## WHAT TO WORK ON
Edit the stretch from the start of the lines through the line containing "(x=11, y=32)" by replacing "New file" with "Open file". Leave everything else unchanged and give back only those lines.

## RECORDS FOR THE TASK

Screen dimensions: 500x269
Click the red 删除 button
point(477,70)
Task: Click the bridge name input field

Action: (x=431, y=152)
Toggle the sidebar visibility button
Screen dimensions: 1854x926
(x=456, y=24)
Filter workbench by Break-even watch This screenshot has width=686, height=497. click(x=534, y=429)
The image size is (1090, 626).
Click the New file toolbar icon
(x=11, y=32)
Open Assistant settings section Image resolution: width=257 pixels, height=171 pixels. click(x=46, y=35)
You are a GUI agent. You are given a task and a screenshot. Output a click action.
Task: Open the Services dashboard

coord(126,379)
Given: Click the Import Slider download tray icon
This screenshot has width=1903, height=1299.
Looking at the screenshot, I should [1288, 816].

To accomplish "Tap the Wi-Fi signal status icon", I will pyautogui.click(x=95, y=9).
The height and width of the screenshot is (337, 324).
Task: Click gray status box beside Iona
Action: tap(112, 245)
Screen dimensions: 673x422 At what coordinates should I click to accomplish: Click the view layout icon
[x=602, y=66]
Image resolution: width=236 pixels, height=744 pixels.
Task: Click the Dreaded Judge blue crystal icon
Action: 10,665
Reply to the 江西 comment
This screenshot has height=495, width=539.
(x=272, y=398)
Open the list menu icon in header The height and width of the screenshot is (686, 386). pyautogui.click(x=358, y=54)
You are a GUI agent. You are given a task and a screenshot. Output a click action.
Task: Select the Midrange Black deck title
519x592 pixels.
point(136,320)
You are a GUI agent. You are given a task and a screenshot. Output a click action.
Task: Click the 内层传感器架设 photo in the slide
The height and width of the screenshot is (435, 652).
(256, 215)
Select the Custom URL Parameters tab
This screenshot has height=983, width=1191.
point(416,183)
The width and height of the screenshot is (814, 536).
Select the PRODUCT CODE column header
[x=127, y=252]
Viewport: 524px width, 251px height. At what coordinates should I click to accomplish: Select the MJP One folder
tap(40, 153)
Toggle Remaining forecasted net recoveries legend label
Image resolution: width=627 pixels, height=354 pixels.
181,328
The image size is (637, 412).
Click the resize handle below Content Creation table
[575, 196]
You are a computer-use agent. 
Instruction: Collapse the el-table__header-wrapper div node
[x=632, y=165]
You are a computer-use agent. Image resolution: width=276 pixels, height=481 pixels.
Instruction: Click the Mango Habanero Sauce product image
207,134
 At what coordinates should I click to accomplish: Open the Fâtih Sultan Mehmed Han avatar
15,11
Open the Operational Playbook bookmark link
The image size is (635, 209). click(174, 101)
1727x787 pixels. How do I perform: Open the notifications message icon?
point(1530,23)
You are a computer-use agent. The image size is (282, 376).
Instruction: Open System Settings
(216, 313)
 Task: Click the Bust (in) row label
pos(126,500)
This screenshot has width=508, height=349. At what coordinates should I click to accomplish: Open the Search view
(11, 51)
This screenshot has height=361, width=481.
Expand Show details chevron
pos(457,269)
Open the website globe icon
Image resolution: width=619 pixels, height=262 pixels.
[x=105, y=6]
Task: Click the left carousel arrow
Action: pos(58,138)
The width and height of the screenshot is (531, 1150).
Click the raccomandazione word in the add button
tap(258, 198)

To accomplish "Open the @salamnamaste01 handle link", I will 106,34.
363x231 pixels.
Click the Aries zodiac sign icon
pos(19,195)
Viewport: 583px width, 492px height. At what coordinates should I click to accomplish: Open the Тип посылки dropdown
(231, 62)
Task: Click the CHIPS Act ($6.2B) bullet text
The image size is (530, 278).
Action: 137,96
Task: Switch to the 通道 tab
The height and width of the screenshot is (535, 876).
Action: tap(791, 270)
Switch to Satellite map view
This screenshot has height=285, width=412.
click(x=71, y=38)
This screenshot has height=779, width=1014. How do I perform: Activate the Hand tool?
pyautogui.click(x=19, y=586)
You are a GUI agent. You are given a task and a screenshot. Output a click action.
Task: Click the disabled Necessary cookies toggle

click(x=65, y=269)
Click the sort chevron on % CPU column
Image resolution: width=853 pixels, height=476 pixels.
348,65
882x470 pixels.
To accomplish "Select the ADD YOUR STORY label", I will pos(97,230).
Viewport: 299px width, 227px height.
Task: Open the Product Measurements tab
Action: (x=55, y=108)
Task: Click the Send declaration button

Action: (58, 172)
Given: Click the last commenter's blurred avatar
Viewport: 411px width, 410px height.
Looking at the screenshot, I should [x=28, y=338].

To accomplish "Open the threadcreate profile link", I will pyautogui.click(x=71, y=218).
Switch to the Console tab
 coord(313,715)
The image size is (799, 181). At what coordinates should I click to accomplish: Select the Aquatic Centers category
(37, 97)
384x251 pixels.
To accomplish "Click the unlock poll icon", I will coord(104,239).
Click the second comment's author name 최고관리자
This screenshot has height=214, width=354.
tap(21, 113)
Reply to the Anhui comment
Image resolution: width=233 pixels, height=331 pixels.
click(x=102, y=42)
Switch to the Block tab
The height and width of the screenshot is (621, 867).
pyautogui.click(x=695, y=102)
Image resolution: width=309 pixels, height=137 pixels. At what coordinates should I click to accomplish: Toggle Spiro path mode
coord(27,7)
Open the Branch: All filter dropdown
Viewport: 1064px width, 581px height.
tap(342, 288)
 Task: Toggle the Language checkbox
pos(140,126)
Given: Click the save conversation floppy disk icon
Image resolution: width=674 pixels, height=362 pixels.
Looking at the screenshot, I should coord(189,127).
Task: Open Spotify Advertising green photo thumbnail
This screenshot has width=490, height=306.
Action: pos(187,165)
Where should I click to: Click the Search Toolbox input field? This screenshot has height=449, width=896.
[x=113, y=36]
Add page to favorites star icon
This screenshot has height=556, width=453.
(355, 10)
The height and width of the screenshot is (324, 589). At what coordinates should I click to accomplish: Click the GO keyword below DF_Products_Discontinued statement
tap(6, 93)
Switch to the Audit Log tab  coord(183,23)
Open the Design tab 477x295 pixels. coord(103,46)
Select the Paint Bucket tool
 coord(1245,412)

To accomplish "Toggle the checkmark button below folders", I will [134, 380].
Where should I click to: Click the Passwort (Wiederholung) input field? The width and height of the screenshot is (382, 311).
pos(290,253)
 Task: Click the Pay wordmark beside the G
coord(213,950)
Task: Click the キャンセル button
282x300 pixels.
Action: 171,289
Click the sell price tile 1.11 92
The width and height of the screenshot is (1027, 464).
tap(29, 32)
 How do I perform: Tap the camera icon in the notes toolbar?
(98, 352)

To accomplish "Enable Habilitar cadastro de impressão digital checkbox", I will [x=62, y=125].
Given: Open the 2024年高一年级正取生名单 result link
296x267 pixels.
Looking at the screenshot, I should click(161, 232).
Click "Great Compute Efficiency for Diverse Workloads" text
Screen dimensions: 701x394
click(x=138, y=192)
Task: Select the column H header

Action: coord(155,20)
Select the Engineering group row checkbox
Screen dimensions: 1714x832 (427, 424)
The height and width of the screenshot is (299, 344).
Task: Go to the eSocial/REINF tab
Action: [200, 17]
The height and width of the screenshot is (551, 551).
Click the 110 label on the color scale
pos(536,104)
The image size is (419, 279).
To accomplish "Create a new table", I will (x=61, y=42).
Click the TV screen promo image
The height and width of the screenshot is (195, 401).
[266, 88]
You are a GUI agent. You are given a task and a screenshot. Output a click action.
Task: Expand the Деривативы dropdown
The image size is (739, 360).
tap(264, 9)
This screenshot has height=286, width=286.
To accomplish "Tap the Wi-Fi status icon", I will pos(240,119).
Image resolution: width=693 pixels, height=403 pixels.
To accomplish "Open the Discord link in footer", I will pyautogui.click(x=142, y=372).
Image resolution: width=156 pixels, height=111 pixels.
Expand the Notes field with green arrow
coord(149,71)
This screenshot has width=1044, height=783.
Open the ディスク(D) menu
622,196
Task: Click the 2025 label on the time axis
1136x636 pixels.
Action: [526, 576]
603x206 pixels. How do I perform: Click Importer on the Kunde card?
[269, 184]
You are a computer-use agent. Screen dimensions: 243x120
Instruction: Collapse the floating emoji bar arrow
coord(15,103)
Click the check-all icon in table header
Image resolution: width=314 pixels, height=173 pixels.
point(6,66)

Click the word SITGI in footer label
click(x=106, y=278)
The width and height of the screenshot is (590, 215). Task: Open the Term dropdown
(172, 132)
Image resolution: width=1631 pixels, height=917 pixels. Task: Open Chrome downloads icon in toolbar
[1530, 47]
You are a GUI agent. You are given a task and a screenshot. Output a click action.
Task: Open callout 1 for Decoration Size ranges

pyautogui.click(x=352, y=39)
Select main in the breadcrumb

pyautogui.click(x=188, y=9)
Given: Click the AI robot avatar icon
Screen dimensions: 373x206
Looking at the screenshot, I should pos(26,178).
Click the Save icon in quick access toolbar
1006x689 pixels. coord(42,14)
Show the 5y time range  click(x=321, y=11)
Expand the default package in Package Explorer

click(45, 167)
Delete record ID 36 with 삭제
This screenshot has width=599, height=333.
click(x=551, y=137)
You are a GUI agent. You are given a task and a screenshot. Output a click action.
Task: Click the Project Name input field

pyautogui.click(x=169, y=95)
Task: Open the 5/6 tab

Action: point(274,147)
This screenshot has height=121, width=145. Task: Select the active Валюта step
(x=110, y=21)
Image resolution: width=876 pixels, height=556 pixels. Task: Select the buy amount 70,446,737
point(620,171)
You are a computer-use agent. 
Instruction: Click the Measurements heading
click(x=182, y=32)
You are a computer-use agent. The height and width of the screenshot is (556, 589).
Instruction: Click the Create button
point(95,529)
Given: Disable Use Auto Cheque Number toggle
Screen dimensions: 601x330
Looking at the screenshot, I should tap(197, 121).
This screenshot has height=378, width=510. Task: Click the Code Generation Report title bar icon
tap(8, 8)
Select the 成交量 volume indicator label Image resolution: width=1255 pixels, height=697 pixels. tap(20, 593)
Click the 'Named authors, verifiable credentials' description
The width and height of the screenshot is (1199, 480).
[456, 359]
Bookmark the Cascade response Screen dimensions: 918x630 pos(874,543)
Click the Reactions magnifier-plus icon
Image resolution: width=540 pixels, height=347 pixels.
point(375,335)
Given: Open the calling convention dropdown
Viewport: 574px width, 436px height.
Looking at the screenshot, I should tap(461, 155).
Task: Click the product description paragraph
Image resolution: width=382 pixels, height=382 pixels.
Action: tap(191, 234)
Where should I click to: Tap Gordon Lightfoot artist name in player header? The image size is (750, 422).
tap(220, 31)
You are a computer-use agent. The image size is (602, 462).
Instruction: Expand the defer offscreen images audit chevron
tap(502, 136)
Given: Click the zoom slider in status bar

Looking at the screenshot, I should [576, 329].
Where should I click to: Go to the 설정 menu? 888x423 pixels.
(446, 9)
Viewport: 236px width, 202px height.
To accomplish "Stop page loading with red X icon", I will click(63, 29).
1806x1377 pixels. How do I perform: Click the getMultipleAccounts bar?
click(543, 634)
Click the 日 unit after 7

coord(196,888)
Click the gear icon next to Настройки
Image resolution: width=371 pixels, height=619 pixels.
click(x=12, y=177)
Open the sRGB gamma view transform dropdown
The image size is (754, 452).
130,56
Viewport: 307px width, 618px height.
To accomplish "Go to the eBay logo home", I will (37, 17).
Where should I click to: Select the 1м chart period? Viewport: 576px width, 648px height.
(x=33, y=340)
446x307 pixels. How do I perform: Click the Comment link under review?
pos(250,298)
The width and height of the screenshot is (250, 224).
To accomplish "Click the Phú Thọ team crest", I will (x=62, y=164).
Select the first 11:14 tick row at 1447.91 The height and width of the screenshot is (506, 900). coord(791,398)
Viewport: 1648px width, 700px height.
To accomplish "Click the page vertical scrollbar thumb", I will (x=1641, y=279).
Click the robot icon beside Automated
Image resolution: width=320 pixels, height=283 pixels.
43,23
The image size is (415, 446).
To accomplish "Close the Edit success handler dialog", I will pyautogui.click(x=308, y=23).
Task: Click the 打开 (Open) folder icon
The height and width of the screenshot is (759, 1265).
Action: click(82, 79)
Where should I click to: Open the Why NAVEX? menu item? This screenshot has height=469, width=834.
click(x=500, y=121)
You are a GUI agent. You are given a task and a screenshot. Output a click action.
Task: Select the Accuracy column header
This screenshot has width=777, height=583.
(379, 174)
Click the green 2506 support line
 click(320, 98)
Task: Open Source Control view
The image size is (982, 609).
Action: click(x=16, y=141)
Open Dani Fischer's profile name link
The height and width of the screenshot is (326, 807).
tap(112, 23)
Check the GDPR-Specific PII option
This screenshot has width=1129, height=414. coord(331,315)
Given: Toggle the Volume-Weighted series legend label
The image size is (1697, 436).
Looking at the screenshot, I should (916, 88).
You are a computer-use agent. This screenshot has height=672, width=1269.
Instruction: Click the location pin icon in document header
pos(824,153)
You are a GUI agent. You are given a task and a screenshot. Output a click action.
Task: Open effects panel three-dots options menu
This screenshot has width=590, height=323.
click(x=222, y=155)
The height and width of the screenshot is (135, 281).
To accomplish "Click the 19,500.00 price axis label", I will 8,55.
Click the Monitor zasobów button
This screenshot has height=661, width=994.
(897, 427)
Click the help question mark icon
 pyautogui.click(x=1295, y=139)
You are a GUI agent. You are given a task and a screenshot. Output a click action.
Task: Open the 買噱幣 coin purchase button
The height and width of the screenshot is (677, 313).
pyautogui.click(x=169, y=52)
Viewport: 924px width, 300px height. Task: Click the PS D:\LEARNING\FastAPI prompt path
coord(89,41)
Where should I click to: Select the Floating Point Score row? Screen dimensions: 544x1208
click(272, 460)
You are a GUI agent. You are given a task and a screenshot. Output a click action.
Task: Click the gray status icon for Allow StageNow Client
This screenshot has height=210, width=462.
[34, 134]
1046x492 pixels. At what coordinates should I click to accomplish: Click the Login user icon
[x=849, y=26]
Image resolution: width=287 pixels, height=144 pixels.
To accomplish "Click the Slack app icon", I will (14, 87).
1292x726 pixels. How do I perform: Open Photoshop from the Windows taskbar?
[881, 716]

## TASK ANSWER
Screen dimensions: 500x269
Click the red 删除 button
point(477,70)
Task: Click the bridge name input field

Action: (x=431, y=152)
Toggle the sidebar visibility button
Screen dimensions: 1854x926
(x=456, y=24)
Filter workbench by Break-even watch This screenshot has width=686, height=497. click(x=534, y=429)
The image size is (1090, 626).
Click the Open file toolbar icon
(x=11, y=32)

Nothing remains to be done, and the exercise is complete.